Hostelworld Group Stock Forecast - Naive Prediction
HSW Stock | EUR 1.85 0.00 0.00% |
The Naive Prediction forecasted value of Hostelworld Group PLC on the next trading day is expected to be 1.91 with a mean absolute deviation of 0.04 and the sum of the absolute errors of 2.39. Hostelworld Stock Forecast is based on your current time horizon. Investors can use this forecasting interface to forecast Hostelworld Group stock prices and determine the direction of Hostelworld Group PLC's future trends based on various well-known forecasting models. We recommend always using this module together with an analysis of Hostelworld Group's historical fundamentals, such as revenue growth or operating cash flow patterns.

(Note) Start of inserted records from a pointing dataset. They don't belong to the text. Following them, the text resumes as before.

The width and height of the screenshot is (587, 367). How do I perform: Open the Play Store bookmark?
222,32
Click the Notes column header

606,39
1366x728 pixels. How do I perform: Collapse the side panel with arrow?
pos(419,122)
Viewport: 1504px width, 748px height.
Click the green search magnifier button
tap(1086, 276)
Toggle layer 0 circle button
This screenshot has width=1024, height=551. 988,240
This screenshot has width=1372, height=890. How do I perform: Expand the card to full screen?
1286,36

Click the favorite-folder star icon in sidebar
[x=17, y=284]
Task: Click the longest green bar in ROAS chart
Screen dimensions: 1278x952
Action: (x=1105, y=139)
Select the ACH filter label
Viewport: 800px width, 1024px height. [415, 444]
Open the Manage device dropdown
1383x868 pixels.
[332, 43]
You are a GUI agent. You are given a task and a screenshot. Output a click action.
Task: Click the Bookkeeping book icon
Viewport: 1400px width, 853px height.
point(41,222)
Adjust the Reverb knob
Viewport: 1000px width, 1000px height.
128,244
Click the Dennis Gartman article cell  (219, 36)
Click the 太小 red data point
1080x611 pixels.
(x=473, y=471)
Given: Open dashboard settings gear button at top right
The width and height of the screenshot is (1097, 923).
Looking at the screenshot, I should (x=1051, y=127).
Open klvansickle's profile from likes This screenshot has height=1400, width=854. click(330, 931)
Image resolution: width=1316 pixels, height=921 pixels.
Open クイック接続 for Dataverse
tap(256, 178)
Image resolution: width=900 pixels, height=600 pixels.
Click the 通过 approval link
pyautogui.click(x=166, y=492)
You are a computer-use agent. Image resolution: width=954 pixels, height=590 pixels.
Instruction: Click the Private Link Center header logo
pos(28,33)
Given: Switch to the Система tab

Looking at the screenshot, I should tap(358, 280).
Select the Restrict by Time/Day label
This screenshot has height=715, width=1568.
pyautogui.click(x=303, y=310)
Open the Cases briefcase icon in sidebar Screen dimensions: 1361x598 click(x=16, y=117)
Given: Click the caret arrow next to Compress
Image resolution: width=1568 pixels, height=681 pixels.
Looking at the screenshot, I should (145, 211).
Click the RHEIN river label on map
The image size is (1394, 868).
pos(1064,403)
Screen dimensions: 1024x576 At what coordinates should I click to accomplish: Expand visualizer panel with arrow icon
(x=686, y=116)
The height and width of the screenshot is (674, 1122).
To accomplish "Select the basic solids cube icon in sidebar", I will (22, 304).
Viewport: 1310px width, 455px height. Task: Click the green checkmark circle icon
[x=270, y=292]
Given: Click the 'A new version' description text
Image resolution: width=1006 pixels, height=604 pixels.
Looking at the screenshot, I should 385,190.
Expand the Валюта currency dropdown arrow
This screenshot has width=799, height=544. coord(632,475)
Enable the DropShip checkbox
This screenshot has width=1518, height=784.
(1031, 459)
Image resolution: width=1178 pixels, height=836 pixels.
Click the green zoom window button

Check out Historical Fundamental Analysis of Hostelworld Group to cross-verify your projections. Hostelworld |
Most investors in Hostelworld Group cannot accurately predict what will happen the next trading day because, historically, stock markets tend to be unpredictable and even illogical. Modeling turbulent structures requires applying different statistical methods, techniques, and algorithms to find hidden data structures or patterns within the Hostelworld Group's time series price data and predict how it will affect future prices. One of these methodologies is forecasting, which interprets Hostelworld Group's price structures and extracts relationships that further increase the generated results' accuracy.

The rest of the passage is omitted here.